GOAL: Please count how many lines in the entries below contain the string "quick", matching case exactly, and reply with only that number.

INPUT DATA:
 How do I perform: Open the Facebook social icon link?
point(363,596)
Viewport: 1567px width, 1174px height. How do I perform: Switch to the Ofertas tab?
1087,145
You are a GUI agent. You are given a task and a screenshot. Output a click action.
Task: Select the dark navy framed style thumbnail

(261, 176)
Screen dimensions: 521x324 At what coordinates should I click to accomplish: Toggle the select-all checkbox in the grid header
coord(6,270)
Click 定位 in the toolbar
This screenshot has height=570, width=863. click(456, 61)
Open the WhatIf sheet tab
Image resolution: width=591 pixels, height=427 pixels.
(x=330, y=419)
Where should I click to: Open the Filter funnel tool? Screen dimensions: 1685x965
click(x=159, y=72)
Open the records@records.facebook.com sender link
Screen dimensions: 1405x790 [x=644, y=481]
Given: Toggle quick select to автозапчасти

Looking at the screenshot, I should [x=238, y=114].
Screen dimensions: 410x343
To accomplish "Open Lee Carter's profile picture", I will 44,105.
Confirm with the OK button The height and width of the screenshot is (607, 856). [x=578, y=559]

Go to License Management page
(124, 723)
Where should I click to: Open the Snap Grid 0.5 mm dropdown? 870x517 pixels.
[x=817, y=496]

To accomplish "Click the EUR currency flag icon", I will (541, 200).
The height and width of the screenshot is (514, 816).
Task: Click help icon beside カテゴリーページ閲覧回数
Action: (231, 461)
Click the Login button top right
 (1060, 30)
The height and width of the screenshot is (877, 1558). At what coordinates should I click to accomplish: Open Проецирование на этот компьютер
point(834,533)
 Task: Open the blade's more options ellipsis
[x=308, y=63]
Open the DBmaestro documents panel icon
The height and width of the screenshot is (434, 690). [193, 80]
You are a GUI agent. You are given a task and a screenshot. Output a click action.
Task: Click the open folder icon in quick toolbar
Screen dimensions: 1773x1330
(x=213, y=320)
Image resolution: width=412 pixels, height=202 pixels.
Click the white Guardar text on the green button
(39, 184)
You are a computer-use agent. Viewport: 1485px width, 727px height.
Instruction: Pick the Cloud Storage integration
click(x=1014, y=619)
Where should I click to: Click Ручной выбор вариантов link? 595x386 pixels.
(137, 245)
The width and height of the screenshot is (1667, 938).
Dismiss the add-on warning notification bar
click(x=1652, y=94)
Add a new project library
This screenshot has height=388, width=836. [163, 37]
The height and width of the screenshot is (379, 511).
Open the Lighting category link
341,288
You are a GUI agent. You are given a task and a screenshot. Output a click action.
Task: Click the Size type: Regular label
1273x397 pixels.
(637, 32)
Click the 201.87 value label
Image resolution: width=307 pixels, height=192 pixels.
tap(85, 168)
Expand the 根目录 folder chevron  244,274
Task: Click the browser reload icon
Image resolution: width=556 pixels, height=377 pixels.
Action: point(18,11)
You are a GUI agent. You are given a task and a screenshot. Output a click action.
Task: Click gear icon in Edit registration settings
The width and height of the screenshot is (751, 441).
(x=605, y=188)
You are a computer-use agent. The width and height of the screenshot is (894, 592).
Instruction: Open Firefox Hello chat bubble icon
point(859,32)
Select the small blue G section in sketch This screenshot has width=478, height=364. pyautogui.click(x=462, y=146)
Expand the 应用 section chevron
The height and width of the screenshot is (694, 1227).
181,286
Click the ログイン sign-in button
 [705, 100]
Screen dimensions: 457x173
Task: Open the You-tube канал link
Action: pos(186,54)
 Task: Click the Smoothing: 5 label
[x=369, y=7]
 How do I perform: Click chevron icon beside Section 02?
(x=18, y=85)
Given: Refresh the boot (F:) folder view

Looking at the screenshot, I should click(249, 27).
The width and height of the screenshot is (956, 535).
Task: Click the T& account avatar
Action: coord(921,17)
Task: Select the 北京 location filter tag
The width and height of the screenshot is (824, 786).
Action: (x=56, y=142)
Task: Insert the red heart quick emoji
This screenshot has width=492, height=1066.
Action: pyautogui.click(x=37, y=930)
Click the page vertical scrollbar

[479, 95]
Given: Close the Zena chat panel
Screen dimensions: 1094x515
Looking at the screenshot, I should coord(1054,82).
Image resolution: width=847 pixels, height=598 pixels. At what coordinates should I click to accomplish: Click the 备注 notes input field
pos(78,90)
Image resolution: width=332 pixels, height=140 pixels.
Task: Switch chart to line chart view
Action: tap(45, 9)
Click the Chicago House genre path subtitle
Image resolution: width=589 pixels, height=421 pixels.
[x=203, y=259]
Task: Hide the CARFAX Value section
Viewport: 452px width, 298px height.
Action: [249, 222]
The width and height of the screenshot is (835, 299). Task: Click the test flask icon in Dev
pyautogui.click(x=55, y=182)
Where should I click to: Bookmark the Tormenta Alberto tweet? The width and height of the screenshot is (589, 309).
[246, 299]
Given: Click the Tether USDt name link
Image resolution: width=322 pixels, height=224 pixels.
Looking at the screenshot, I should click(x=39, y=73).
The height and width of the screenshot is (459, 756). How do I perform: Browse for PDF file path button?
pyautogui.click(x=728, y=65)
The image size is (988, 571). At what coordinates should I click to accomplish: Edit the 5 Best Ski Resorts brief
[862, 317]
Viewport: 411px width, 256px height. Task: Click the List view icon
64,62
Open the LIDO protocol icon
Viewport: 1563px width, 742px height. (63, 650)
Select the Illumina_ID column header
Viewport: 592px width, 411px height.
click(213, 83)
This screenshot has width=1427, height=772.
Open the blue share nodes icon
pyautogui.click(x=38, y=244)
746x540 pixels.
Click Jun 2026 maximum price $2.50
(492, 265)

ANSWER IN FULL: 3